Saturday 26 October 2013

Web Application - Vulnerability Testing

Question:

I am a software tester with 11 months experience. I want to explore security testing area and would like to know more about vulnerability testing more specifically about SQL injection attack. Also guide me as to how these testing can be performed manually.

By: Saran Satyan

Answer:

Vulnerability Testing is a practice area for security professionals. There is no simple or one solution that will work in all cases. One has to go through a structured approach to accomplish this testing. The high level steps include scoping, information gathering, tool selection, and then performing the scanning. Most of the vulnerabilities require in-depth knowledge on the internals of the web application like its design and architecture in addition to the tools and technology used in its build. Manual methods or techniques may not help in identifying most of the vulnerabilities.

As we all know, SQL query language is used to retrieve data from the databases and a technique to exploit the the query language to fetch unintentional data by injecting unexpected input data is referred to as SQL Injection attack. As an example, typical where clause in a query used to authenticate a user would be like where userid = <user_id> and password = <password>. The user id and password as entered by the user would be substituted in this where clause in run time before execution. Programmers adopt different techniques to dynamically bind the input variables to build the needed where clause. One such simple method of dynamically building the where clause is by concatenating the input data like "... where userid = " + user_id + " and password = " + password = ";" In this case for instance, if the user inputs the password with something followed by "or 1=1" then the where clause of the final query will look like where userid = user_id and password = password = password or 1=1; As we all know, this query when executed will retrieve all the rows in the user table because of the condition or 1=1.

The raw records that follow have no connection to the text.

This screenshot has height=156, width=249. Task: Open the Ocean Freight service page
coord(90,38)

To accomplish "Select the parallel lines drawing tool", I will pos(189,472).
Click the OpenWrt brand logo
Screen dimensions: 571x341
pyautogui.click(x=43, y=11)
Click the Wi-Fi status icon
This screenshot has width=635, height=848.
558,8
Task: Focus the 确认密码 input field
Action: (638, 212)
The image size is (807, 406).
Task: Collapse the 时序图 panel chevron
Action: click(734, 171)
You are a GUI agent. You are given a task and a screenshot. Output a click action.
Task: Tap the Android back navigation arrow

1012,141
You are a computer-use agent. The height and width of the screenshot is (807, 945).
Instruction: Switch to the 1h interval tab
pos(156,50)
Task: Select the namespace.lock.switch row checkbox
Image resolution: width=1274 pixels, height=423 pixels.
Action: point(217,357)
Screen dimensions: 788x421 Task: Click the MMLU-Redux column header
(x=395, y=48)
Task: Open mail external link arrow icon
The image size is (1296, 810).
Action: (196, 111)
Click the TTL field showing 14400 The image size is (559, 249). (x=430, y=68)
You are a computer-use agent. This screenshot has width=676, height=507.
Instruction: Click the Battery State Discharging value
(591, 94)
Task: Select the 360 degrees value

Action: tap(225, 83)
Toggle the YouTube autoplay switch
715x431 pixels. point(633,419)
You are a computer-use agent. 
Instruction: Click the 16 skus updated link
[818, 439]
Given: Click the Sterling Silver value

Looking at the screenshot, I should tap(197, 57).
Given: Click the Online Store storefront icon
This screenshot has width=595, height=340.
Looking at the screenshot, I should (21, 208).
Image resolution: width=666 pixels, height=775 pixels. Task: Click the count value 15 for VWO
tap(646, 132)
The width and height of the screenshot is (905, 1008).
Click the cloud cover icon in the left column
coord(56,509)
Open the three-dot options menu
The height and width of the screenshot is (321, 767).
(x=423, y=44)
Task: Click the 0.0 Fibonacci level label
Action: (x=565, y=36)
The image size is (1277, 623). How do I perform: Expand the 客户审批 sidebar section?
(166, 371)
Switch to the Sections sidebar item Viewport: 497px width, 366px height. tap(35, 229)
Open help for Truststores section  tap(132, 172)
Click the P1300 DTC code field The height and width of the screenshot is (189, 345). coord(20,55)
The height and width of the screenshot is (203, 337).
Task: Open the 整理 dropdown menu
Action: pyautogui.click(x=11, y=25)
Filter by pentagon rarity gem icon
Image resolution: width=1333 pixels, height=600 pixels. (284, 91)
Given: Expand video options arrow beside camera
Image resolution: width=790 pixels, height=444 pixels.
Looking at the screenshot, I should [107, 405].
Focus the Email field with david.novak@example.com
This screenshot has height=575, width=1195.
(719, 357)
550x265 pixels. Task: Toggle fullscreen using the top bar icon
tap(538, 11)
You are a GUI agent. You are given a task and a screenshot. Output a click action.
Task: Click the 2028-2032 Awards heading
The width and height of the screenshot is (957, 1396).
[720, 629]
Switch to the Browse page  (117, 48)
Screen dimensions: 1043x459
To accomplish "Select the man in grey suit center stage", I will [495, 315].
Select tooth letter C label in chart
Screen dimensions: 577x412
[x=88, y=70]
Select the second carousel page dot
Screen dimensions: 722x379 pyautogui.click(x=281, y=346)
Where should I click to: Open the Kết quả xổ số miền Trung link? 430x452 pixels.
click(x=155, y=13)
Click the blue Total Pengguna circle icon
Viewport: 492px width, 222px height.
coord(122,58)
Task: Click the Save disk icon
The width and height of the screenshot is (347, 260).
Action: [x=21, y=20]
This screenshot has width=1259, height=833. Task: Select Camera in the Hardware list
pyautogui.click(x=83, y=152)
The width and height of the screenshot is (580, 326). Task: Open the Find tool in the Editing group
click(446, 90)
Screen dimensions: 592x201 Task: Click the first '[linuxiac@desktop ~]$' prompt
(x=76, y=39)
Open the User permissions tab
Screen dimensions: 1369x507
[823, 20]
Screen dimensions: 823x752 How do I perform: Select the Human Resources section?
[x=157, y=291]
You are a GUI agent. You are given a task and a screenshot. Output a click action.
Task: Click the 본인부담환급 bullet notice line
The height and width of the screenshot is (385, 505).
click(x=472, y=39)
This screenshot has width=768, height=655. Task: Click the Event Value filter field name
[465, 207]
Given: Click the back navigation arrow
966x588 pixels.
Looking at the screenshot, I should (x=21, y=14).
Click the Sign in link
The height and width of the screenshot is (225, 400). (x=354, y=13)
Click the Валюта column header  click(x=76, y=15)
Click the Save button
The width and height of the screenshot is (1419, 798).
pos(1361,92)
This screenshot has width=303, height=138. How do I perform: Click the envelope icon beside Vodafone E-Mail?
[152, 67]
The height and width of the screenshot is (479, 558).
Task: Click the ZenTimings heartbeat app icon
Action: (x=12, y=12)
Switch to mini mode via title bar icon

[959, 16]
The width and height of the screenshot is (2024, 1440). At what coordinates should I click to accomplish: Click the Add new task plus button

Here is an article worth referring to know more about SQL injection attacks.You may also check out the following links to know more about vulnerability testing:

Web Application Security Testing Cheat Sheet
The world's most advanced Open Source vulnerability scanner and manager
Web application security: Testing for vulnerabilities

Hope you will find this response useful.

Wednesday 23 October 2013

Website Scalability Test - JMeter Listeners

Question:


I am on a task to perform a scalability test of a website. I am new to JMeter and I want to know how to capture and analyze the test results using JMeter. More specifically I need to capture the response time of the pages that I would be testing.

By: Saran Sathyan


Answer:

You need to add a listener and configure to write the test results into a Log file. You have the option of using a csv or xml file format. You can do this visually, by right clicking on your test project shown in the left explorer bar and then add-> Listner->... JMeter provides many listeners and you may just choose either Simple Data Writer or View Results in a Table. In the resulting window, you will find options to specify the output file location and configure the data elements that you want to capture. JMeter captures two time fields, one being the elapsed time and the other being latency. While the latency indicates the time to the first response, the elapsed time indicates the total time to load the page completely. With this listener, all your test results will be logged, and you may use simple tools like excel or import into MS Access or such other database as you may be comfortable and then get the necessary summary data by grouping on appropriate fields.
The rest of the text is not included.